The case against digital ID cards: imagine how a Reform government could use them | Gaby Hinsliff
Briefly

The case against digital ID cards: imagine how a Reform government could use them | Gaby Hinsliff
"Yet for all its talk of renewal and confronting the politics of grievance, Friday's speech a warmup for what will be a longer argument at Labour's forthcoming party conference still sounded oddly like a surrender to Reform's theory of where it all supposedly went wrong. Both New Labour and their Tory successors were too relaxed about legal immigration, Starmer suggested, and the left in particular has shied away from the argument about controlling Britain's borders."
"Identity cards are not a new or even particularly radical idea. They're widely accepted in Europe French politicians have long argued that a British equivalent could help cut small boat crossings, if they made it harder for people smugglers to promise a job on arrival and Tony Blair came close to introducing them as prime minister, though he billed them more as a means of easily accessing public services than a punitive measure."

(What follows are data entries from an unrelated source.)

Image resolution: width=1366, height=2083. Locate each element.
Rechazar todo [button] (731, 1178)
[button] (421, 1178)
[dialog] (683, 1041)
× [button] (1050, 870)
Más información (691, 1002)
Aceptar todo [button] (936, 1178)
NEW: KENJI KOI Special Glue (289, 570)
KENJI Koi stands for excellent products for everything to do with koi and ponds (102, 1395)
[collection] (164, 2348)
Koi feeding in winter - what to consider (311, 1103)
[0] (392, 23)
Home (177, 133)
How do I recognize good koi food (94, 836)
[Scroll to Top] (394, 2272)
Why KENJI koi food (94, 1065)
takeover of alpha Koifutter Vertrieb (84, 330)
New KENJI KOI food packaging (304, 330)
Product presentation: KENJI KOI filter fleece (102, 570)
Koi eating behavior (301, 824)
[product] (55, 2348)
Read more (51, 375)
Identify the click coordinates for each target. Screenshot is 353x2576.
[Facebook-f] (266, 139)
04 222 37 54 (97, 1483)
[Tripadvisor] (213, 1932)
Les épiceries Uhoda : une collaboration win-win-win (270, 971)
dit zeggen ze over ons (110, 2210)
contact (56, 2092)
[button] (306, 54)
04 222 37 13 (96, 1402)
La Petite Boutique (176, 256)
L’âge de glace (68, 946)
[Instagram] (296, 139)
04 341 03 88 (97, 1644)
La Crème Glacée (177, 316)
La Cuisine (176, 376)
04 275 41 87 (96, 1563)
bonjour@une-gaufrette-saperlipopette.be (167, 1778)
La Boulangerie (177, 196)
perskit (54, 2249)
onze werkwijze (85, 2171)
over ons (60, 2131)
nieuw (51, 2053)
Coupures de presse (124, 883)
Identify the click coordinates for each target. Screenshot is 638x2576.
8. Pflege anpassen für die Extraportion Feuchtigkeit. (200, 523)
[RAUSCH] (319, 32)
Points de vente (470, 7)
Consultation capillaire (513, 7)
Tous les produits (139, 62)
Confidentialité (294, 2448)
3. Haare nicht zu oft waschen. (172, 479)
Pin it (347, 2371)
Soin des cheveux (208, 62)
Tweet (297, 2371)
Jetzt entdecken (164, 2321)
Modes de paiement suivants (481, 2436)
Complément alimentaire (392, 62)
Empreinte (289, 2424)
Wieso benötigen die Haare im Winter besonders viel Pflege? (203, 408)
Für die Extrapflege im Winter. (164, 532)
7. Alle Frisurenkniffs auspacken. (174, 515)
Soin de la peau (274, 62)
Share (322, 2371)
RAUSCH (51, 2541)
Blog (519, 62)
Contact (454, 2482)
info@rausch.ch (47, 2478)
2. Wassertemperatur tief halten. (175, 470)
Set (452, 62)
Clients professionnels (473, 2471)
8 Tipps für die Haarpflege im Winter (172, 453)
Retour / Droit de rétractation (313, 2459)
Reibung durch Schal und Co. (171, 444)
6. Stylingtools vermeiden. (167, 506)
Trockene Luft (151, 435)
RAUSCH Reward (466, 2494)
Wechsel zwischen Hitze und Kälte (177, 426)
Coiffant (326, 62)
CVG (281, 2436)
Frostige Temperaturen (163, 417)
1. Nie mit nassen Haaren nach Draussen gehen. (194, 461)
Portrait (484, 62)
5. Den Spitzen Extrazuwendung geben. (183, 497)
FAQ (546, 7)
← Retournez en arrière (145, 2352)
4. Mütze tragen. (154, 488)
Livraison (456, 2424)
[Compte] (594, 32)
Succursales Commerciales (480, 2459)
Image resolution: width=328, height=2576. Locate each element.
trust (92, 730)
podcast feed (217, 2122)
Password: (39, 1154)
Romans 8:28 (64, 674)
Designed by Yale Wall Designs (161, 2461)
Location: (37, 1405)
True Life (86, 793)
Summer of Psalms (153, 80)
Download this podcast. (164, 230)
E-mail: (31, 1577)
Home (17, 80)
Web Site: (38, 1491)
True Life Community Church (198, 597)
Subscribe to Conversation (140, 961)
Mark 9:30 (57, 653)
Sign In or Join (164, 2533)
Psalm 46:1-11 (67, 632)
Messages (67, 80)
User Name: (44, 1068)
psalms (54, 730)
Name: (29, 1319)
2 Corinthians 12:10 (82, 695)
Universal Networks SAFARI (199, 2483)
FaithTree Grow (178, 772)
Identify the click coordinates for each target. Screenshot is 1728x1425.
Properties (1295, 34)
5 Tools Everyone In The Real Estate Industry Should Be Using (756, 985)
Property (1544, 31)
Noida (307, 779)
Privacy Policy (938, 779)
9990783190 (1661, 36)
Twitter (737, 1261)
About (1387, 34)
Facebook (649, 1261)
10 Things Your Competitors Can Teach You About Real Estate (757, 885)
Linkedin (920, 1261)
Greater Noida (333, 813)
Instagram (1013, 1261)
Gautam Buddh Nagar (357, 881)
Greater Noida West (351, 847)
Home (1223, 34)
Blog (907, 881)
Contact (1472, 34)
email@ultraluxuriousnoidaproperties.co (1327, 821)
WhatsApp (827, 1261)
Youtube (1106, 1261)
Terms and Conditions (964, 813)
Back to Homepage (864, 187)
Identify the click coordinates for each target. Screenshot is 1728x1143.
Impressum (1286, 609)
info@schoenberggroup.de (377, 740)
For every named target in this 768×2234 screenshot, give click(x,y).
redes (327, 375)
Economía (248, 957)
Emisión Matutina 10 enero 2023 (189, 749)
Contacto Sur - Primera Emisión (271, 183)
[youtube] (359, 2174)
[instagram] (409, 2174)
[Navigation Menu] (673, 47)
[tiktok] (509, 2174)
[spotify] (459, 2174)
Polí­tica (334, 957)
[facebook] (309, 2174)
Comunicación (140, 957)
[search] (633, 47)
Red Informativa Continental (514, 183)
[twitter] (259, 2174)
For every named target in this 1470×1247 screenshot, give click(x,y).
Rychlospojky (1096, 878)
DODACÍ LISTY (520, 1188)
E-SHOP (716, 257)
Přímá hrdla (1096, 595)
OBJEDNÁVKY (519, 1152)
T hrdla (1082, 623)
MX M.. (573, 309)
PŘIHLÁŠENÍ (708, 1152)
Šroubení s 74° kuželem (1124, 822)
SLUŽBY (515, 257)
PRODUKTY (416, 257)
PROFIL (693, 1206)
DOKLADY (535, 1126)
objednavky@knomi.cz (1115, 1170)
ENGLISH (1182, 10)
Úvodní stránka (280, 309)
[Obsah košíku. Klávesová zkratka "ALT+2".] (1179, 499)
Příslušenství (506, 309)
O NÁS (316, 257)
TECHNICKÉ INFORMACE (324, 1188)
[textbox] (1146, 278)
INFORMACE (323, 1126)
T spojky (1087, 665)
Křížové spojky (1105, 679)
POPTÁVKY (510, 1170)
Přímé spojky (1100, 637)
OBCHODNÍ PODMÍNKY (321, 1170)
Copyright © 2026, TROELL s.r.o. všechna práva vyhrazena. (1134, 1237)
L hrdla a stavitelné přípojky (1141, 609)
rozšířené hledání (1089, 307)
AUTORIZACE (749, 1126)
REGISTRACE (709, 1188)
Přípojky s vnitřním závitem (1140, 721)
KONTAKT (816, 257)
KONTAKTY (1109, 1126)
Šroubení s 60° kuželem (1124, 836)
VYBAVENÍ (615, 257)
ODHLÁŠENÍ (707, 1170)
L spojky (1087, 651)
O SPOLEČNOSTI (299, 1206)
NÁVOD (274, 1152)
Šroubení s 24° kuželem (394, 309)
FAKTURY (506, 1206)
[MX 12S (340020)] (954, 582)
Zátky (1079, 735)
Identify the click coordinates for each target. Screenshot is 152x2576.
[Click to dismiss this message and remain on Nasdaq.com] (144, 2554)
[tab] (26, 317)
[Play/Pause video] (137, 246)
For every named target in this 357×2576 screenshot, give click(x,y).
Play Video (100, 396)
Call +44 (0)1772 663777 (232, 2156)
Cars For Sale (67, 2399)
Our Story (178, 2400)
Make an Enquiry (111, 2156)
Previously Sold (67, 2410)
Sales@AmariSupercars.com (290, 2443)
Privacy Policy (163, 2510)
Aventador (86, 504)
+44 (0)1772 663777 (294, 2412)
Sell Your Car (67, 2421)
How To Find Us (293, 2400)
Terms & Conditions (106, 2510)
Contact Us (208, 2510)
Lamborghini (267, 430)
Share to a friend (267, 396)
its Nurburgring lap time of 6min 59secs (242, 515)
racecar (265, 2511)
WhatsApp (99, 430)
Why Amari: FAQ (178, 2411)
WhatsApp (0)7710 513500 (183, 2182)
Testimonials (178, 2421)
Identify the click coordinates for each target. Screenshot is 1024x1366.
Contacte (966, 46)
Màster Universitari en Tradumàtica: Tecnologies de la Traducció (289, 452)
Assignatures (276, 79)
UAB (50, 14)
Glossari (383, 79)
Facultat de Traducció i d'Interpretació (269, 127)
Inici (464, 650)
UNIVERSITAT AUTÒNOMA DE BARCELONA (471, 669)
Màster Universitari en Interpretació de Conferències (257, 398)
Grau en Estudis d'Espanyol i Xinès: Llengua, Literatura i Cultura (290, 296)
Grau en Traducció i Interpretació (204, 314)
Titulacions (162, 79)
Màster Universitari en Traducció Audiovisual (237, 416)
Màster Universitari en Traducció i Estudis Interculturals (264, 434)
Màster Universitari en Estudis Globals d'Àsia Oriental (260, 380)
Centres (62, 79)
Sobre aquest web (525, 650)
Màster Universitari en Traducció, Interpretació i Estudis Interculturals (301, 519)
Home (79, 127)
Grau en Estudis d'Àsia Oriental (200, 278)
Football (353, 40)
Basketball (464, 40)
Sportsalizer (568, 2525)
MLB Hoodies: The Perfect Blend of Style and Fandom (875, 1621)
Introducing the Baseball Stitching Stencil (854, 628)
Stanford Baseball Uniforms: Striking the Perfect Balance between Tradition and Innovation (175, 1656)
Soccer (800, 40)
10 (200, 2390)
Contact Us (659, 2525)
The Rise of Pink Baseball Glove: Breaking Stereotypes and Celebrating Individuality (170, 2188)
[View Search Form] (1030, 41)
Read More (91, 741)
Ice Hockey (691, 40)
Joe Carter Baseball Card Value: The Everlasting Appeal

A centre-left proposal would require smartphone digital IDs to verify work eligibility, framed as a response to immigration and wage undercutting. The plan echoes past hostile-environment measures and debates over identity cards, with European examples and Tony Blair's near-introduction cited. The meteoric rise of a far-right party makes such measures politically attractive but risky, since newly created powers could be repurposed by that party. The policy aims to deter small boat crossings and people-smuggling promises of work, while raising concerns about civil liberties and the expansion of state control over daily life.